Gather all lines in the entries below that include the word "column".

═══ Entries provided

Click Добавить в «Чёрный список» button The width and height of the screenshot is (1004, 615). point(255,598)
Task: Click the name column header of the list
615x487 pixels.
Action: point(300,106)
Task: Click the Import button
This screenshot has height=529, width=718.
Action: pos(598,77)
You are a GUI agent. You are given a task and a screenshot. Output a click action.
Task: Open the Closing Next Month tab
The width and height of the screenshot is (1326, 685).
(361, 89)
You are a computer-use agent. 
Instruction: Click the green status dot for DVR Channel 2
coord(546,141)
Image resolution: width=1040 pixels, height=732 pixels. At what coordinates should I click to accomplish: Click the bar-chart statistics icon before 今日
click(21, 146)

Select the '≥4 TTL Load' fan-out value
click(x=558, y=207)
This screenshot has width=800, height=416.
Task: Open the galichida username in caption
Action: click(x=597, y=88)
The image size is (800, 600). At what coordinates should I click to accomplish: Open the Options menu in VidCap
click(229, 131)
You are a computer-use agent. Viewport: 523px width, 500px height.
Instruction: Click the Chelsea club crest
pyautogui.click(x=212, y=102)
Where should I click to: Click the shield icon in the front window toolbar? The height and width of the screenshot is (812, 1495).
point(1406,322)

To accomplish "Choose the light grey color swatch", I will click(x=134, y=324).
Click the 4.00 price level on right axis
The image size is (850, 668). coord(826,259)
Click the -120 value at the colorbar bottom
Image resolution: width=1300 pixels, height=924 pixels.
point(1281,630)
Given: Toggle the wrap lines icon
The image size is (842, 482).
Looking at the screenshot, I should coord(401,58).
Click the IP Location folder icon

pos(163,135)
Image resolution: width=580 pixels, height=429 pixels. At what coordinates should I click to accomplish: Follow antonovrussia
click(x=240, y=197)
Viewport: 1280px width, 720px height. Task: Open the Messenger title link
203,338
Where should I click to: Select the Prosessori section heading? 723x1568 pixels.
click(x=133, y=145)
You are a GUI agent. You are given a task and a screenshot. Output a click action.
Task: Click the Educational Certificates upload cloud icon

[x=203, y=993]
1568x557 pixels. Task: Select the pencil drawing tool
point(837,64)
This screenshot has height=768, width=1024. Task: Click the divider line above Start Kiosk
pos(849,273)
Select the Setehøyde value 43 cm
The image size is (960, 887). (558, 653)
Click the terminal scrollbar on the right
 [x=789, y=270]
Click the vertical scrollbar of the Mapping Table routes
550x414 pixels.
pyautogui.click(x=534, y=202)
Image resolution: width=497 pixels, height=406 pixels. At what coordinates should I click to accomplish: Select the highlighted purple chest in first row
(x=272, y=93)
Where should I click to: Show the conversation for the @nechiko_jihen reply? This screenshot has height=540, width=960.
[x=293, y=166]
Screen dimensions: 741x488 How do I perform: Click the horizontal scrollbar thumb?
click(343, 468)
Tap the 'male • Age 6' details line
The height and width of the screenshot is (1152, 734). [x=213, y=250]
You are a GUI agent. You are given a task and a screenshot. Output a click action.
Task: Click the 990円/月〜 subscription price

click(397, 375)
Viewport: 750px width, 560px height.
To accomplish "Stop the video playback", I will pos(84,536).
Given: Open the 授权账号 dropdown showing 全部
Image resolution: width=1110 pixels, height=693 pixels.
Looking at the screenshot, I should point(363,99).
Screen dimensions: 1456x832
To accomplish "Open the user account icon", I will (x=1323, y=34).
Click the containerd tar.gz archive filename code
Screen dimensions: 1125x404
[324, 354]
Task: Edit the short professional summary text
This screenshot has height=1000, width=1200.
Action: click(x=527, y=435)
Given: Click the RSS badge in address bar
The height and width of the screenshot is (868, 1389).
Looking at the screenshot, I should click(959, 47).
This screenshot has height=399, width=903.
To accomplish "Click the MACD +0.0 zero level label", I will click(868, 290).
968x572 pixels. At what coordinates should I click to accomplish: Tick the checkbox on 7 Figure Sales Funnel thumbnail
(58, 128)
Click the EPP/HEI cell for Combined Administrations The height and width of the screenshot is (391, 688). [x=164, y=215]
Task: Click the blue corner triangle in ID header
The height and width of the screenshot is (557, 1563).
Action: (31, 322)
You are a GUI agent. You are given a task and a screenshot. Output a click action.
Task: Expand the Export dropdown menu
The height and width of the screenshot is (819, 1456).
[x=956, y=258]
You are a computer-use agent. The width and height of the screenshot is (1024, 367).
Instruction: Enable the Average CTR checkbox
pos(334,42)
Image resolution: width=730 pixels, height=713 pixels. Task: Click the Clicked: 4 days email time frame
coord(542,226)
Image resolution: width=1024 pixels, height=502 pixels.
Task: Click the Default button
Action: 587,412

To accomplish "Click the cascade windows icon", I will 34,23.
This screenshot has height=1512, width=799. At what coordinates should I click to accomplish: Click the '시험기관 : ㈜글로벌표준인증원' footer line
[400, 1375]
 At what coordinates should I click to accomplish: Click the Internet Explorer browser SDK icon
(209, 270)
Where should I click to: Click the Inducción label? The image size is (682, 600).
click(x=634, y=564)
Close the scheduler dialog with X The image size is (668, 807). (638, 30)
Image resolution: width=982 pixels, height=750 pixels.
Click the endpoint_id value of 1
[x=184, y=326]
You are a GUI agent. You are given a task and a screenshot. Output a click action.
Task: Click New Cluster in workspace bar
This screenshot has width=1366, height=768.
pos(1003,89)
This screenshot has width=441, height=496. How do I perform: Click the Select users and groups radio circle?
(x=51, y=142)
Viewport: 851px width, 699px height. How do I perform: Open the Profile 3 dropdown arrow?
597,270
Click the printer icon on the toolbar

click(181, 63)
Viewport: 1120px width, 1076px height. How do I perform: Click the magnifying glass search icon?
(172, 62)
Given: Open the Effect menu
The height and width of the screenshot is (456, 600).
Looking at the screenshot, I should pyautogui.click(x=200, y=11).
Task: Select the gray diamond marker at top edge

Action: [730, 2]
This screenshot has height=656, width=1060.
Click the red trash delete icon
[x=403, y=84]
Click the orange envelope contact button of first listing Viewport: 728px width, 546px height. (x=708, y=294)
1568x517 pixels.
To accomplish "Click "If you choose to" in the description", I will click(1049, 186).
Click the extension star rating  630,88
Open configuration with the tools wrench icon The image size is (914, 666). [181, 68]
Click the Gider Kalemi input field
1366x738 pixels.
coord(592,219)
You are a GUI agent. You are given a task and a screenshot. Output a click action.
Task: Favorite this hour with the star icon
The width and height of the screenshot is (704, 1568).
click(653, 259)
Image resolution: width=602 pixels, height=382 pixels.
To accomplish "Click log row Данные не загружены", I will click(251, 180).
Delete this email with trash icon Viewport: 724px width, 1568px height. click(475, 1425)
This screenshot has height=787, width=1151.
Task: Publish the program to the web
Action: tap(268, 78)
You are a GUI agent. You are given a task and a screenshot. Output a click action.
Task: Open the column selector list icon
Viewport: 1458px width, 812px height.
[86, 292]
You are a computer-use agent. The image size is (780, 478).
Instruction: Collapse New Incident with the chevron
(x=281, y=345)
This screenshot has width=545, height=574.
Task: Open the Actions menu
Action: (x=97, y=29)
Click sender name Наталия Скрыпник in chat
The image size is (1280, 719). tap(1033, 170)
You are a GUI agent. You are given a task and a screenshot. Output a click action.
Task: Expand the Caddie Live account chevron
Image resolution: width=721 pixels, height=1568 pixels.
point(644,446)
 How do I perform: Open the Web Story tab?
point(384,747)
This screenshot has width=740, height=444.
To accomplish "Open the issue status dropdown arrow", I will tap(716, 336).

══════

▶ _Result_:
Task: Click the name column header of the list
Task: Open the column selector list icon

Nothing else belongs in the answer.